Saman Abbas, l’ultima pista: “Viva e tenuta segretata da qualche parte dallo zio”

Quarto grado, il programma di Rete 4 condotto da Gianluigi Nuzzi, è tornato ad occuparsi della scomparsa di Saman Abbas. Nel programma si è tornato a parlare del ruolo dei famigliari della 18enne. E’ stata sentita così, in merito, la testimonianza dello zio paterno, Danish, che prima di allontanarsi da Novellara e risultare introvabile ed essere ricercato dall’Interpol, avrebbe fornito una versione che è difficile capire quanto possa essere vera.

Danish ha affermato che Saman scappava spesso di casa e al suo ultimo rientro i genitori le abbiano trattenuto i documenti affinché non fuggisse ancora.

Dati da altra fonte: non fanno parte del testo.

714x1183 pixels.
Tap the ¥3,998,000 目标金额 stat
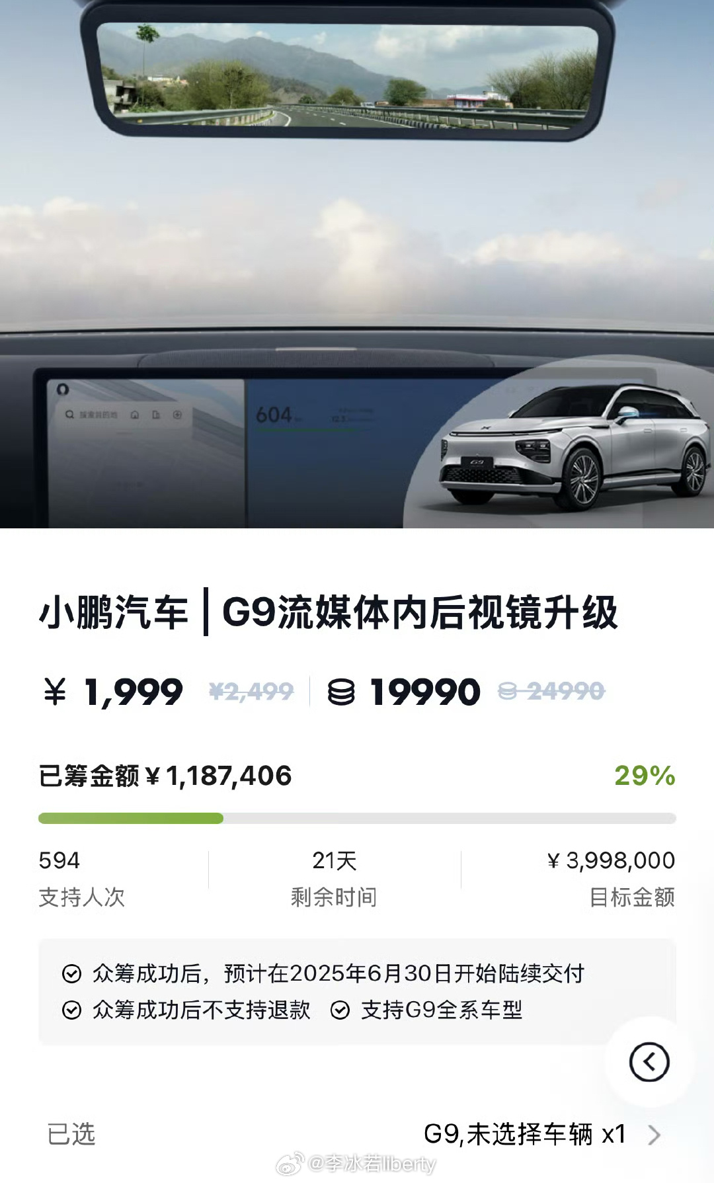pos(611,878)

Saman, secondo il racconto dello zio, sarebbe andata in Belgio da un amico. I genitori le avrebbero ridato i documenti, quando la giovane avrebbe manifestato la volontà di tornare in Pakistan con loro a trovare la zia malata. Ma Saman ne avrebbe approfittato per andare di nuovo via, il 30 aprile. “Qualcuno è venuto a prenderla in auto, non ho neanche provato a fermarla”, ha detto Danish.

In questa brutta storia c’è però, come contrasto, il racconto del fratello di Saman, secondo cui la sorella sarebbe stata “consegnata” allo zio Danish, che l’avrebbe punita per la sua insubordinazione, per la sua opposizione al matrimonio combinato dai genitori in Pakistan. Però il presunto corpo di Saman ancora non si trova e a Quarto grado ci si è chiesti se il corpo non sia stato portato via, lontano da quelle campagne nella zona di Novellara. Mentre il fidanzato della giovane, Saqib ha raccontato che, “ogni giorno io penso che ritorni a casa”, ha rivelato.

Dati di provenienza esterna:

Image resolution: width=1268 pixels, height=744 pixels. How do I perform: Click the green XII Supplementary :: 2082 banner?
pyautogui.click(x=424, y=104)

E a queste parole, poi, si aggiungono quelle del fidanzato della ragazza, Ajub Saquib, di 21 anni: “Lei mi chiamava Jaan, amore. Saman era dolce e bellissima. Si fidava di me. Mi diceva: sei la luce nel buio della mia vita. E io sono disposto a immolare la mia di vita pur di salvarla. Perché no, io non penso che sia morta. Me lo dice il cuore e me lo dice la testa. Secondo me è viva, tenuta segregata da qualche parte dallo zio Danish e dal cugino Nomanhullaq. Che, non a caso, sono irreperibili esattamente come i genitori di Saman”.